Int Aac_process(Aenc_Handle hAe, Buffer_Handle hInBuf, Buffer_Handle hOutBuf)
{
    XDAS_Int32              inBufSizeArray[1];
    XDAS_Int32              outBufSizeArray[1];
    XDM_BufDesc             inBufDesc;
    XDM_BufDesc             outBufDesc;
    XDAS_Int32              status;
    IAACENC_InArgs          inArgs;
    IAACENC_OutArgs         outArgs;
    XDAS_Int8              *inPtr;
    XDAS_Int8              *outPtr;
 
    inPtr                   = Buffer_getUserPtr(hInBuf);
    outPtr                  = Buffer_getUserPtr(hOutBuf);
 
    inBufSizeArray[0]       = Buffer_getNumBytesUsed(hInBuf);
    outBufSizeArray[0]      = Buffer_getSize(hOutBuf);
 
    inBufDesc.bufSizes      = inBufSizeArray;
    inBufDesc.bufs          = &inPtr;
    inBufDesc.numBufs       = 1;
 
    outBufDesc.bufSizes     = outBufSizeArray;
    outBufDesc.bufs         = &outPtr;
    outBufDesc.numBufs      = 1;
 
    outArgs.audenc_outArgs.size = sizeof(IAACENC_OutArgs);
 
    /* Special AAC inArgs needed, hence custom Aac_process() required */
    inArgs.audenc_inArgs.size   = sizeof(IAACENC_InArgs);
    inArgs.numAncBytes          = 0;
    inArgs.ancData              = NULL;
 
    /* Stereo 16-bit */
    inArgs.numInSamples         = Buffer_getNumBytesUsed(hInBuf) / 4;
 
    /* Encode the audio buffer */
    status = AUDENC_process(Aenc_getVisaHandle(hAe), &inBufDesc, &outBufDesc,
                            (AUDENC_InArgs *) &inArgs,
                            (AUDENC_OutArgs *) &outArgs);

That's completely different from the extended parameters scenario - we now have Aac_process() instead of just AUDENC_process() (or Aenc_process() to be analogous with naming convention in previous h264 scenario). This is because this particular codec implementation requires inArgs.numInSamples to be buffer size / 4 (the 4 is number of channels * number of bytes per sample). That difference is not comprehended in the AUDENC XDM 0.9 interface.

What would happen if we now added another Audio Encoder that customized inArgs/outArgs? We'd inevitably have to load up the code with ugly #ifdef AACENC #else guards. Worse still there's no plug and play - we couldn't swap out one vendor's AACENC for another since the extensions are, by definition, custom.

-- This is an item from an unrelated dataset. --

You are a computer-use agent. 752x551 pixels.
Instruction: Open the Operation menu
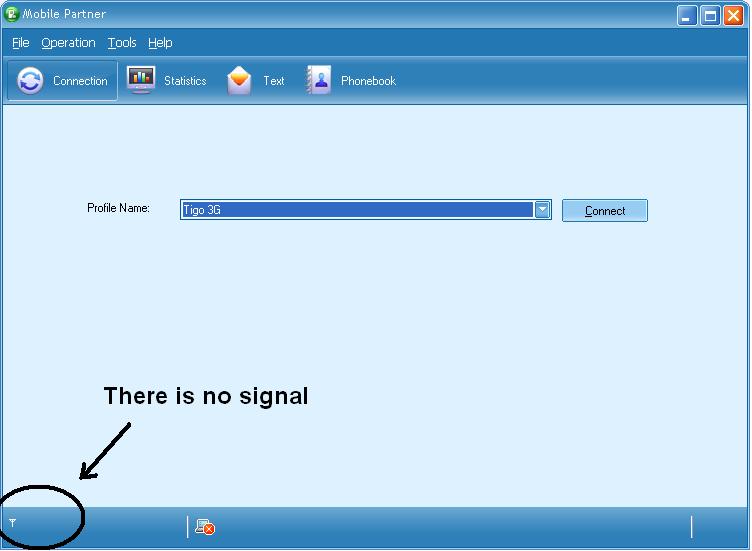68,43
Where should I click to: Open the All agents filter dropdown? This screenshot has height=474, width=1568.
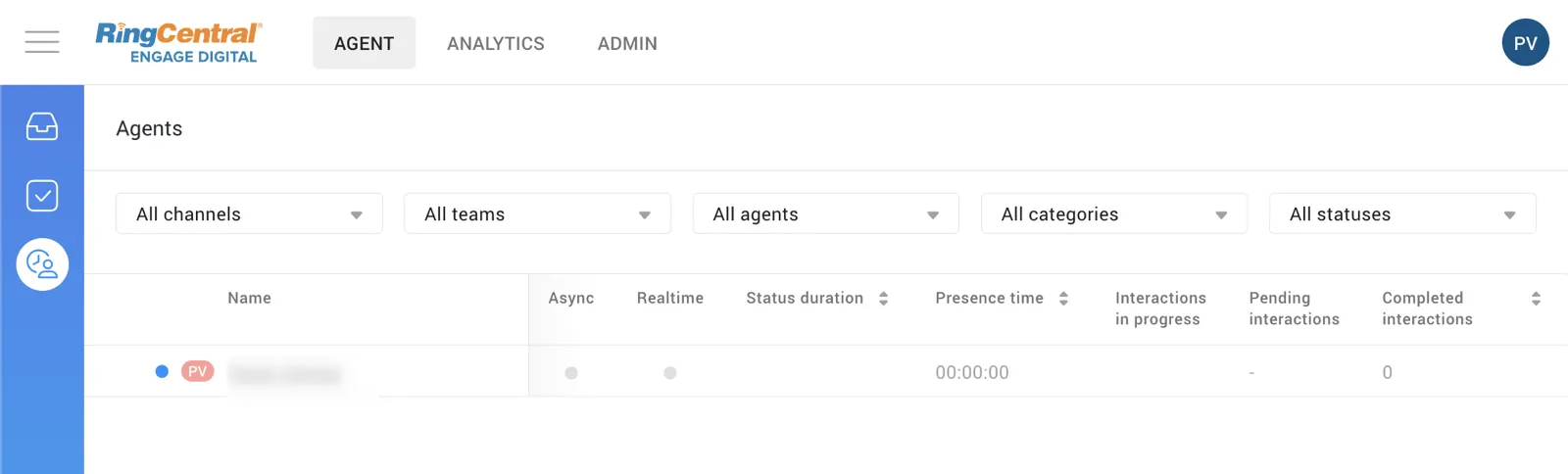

All applications (not just the DVSDK demos) suffer - TI's Digital Video Test Bench (DVTB) copies all of the header constants and structures from the AAC Encoder (as of DM6467 Beta) into its application file dvevmStAACEnc.h, in order to 'see' the extensions - this results in increased maintenance.

The good news in the above case is that it may be possible in future to use 'normal VISA' because the number of channels is passed in through AUDENC_DynamicParams.numChannels, and the number of bytes per sample can be derived from AUDENC_DynamicParams.inputBitsPerSample. This is being considered.

However, the custom code logic above clearly shows that inArgs/outArgs extensions equals custom application code which defeats the original intent of the VISA APIs. You simply cannot write generic application code in such cases.

If you believe you need such extensions we strongly encourage you to look at the newer XDM interfaces - perhaps AUDENC1 or VIDDEC2 solves the problem. This XDM FAQ article shows some XDM version details.

If after that, you still believe you need to extend inArgs/outArgs, please make sure you supply test cases that clearly exercise all of the extended modes - this is essential because test suites such as the DVTB will not be able to find problems in this area. Make sure such modes also get tested from an Arm-side application on an SoC platform so that any corner cases with cache-management (see above re address translation etc) are caught.

In summary, extending interfaces via DynamicParams is fine, however doing so via inArgs/outArgs requires custom application logic and is strongly discouraged.